The distinctive suffering of dementia care is no doubt a narrow experience, something that most of us have never been through and will never go through. Some of you might be tempted to dismiss this book for that reason, thinking that such a book wouldn’t have much to say to you. This would be a mistake. Groothuis offers broad, biblical reflection on what it means to suffer and love those who are suffering, and those are universal experiences with which we all need help.

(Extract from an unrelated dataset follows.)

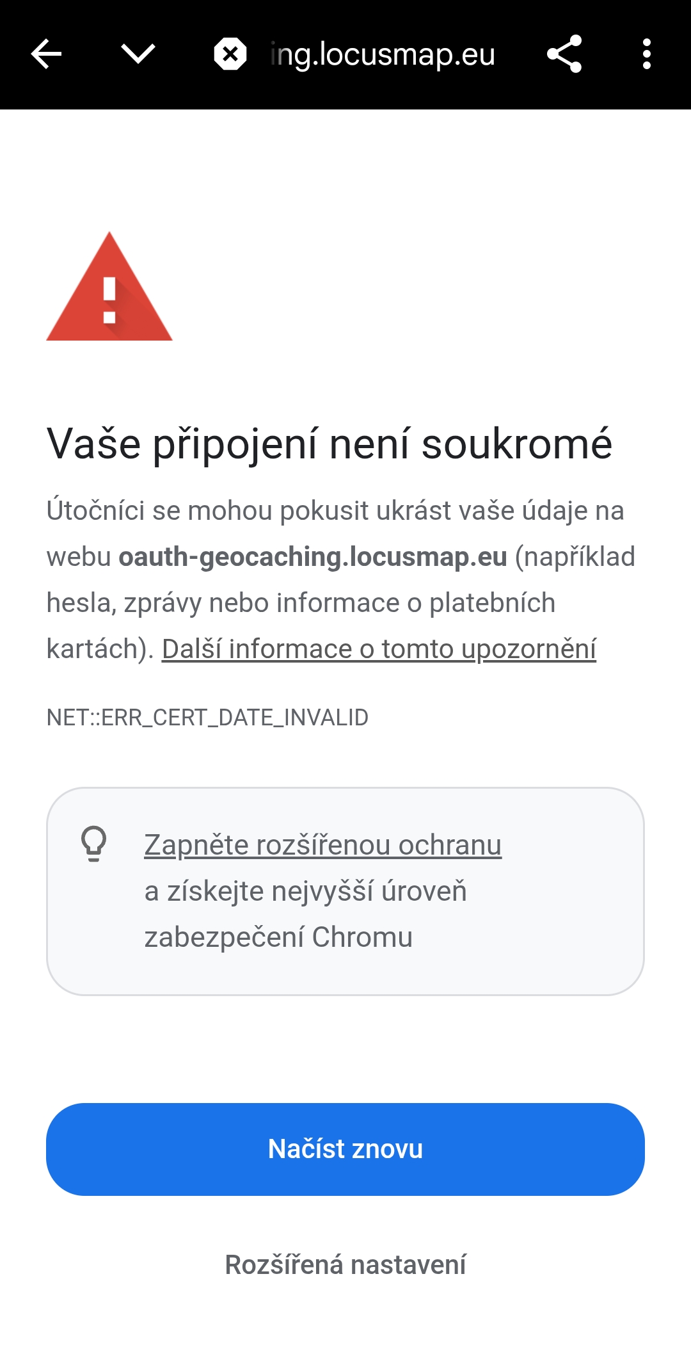Image resolution: width=691 pixels, height=1354 pixels.
Task: Open 'Zapněte rozšířenou ochranu' link
Action: click(322, 845)

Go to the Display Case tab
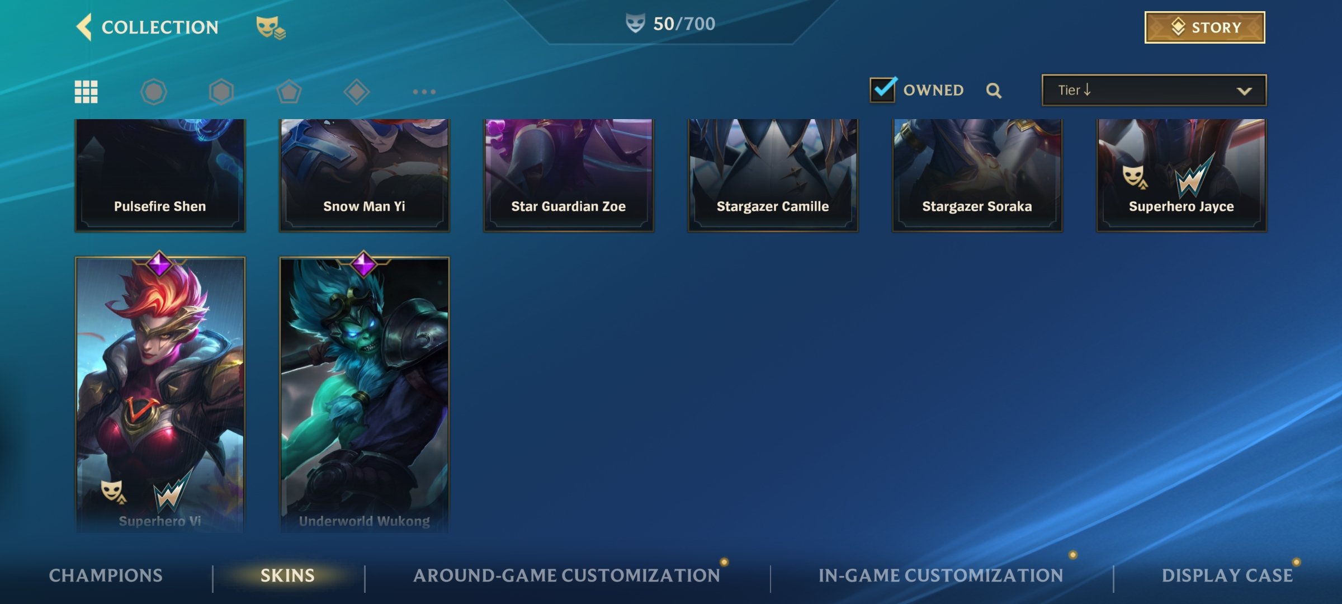(x=1227, y=575)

Groothuis calls his book Walking Through Twilight because it’s the time in his life before the dark, when he can still communicate with his wife, and not the darkness it will be when that ability vanishes. He also draws attention to the truth that even in our darkness, light is always coming, just as it did when the dawn of the resurrection overcame the night of the crucifixion. This book is his witness to waiting for the full restoration of his wife’s mind and body when she is raised up by Christ, the hope of all who trust in God.
Groothius is a philosophy and apologetics professor at Denver Seminary, best known for his work on defending the truthfulness of the Christian faith. Like his other books, this one is theological and philosophical, full of deep truth explained in a clear, compelling way. Unlike his other books, however, this one is primarily personal and pastoral. It is not an academic book. Rather, Groothuis uses his own experience, both the positive and the negative, as an example of the difference the Christian faith makes in surviving even the worse things life in this broken world can throw at us.
Walking in Twilight is not a linear, chronological account. Instead, it is more like a series of reflections on what his experience has been like and what it has taught him about life, especially in his relationship with God. Groothius begins, for example, by talking about what it was like to go through five weeks with his wife in a psychiatric ward, focusing mainly on the rage and the impotence the experience produced in him. He includes chapters on learning all kinds of new things he never wanted to know, on learning to lie to his wife as little as possible in an attempt to love her, on using gallows humor to cope, and on the temptations to give up or hate God.
While Groothius recounts his experience, this book is full of Scripture, and Groothius reflects on his experience in light of Scripture. He doesn’t primarily include Scripture to explain what it means to lament or suffer, though there is some of this. He uses Scripture the way we should all use Scripture when suffering, as a way to hear from God and experience him even in the midst of the twilight. In this way he models a Christian response to unthinkable horror and tragedy. Parts of this book are sad, as you would expect. Ultimately, however, there is grace and hope on every page, because he continues to find God in the twilight, letting us know that even if we’re there or find ourselves there, we can too.